Re: [FileAPI] URL, URI, URN | Re: [FileAPI] Latest Revision of Editor's Draft

Jonas Sicking wrote:
> On Tue, Nov 17, 2009 at 9:12 PM, Julian Reschke <julian.reschke@gmx.de> wrote:
>>> 3. We could not directly call out a URI scheme at all.  The benefit of
>>> doing this is we can specify *behavior* without actually getting into
>>> details about the actual identifier scheme used.  But, the chief reason to
>>> not take this course of action is that leaving *anything* unspecified on the
>>> web platform leads to reverse engineering in ways that we can't envision
>>> currently.  Developers may rely on quirks within one implementation and
>>> incompatibly use them with other implementations.  Having to "mimic" another
>>> user agent's behavior has been a common outcome on the web, due to lack of
>>> specifications -- *many* examples of this exist on the web throughout its
>>> history.  One lesson from the browser competition of the past is to avoid
>>> leaving things to guesswork.  I'd like us to agree on something, and I'd
>>> like that agreement to be bolstered with concrete implementor feedback.
>>> ...
>> Not requiring a specific scheme is not exactly the same thing as "leaving it
>> unspecified". If the *only* use of the identifier is within the API, the
>> syntactical form of the identifier really doesn't matter as long as it's
>> understood by the those parts of the platform that need to.
>>
>> Requiring a specific scheme here seems to be a case of *overspecifying*.
> 
> As far as I'm concerned, the reason to specify a scheme here is for
> code that would stuff a bunch of URIs into an array, then walk through
> the array and depending on what type of URI it is do different things.
> 
> Say a function that takes an array of URIs of images to pre-cache (in
> order to allow the images to be displayed in a user interface without
> ugly half-loaded images).

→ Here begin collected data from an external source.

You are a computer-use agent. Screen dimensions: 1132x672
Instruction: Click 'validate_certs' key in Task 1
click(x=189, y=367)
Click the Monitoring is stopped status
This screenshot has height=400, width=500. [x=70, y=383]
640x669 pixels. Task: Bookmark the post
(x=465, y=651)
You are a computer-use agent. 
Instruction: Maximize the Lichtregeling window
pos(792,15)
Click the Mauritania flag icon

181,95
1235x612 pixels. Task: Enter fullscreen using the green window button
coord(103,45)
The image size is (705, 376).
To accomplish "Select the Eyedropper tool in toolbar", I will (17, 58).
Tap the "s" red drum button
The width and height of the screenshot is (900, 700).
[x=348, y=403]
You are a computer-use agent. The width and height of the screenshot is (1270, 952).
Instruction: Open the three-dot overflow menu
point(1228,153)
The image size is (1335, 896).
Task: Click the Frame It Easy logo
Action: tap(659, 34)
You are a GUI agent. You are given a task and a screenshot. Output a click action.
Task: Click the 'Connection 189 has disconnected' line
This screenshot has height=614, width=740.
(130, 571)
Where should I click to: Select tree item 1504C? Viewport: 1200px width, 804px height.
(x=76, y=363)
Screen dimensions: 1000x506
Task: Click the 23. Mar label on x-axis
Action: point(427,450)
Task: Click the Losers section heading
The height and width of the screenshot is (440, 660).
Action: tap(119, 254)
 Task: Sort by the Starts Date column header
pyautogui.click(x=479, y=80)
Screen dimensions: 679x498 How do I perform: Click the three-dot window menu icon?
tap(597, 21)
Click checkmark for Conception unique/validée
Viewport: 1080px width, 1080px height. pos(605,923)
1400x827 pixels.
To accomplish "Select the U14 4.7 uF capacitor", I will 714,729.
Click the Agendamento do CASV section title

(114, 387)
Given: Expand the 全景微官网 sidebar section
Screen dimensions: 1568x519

The code might look something like:
> 
> var imgCache = [];
> function cacheURIs(uris) {
>   for each (var uri in uris) {
>     // No need to waste resources on caching local images, they load
> fast enough anyway
>     if (uri.substr(0, 9) != "urn:uuid:") {
>         img = document.createElement("img");
>         img.src = uri;
>         imgCache.push(img);
>     }
>   }
> }
> 
> Now, we can certainly debate how likely it is that someone will write
> code like the above. For example, when would you have a mixture of
> remote and local uris like that? But I don't think it's impossible, so
> I wouldn't think it's overspecifying.
> ...

If the use case is, given an arbitrary URI, to distinguish one 
identifying a file object from others, then *either* a distinct scheme 
(1) is needed, or an API could be added that answers that question.

(1) In that case, re-using "urn:uuid" seems to be a bad idea, because it 
precludes that scheme being used for anything else.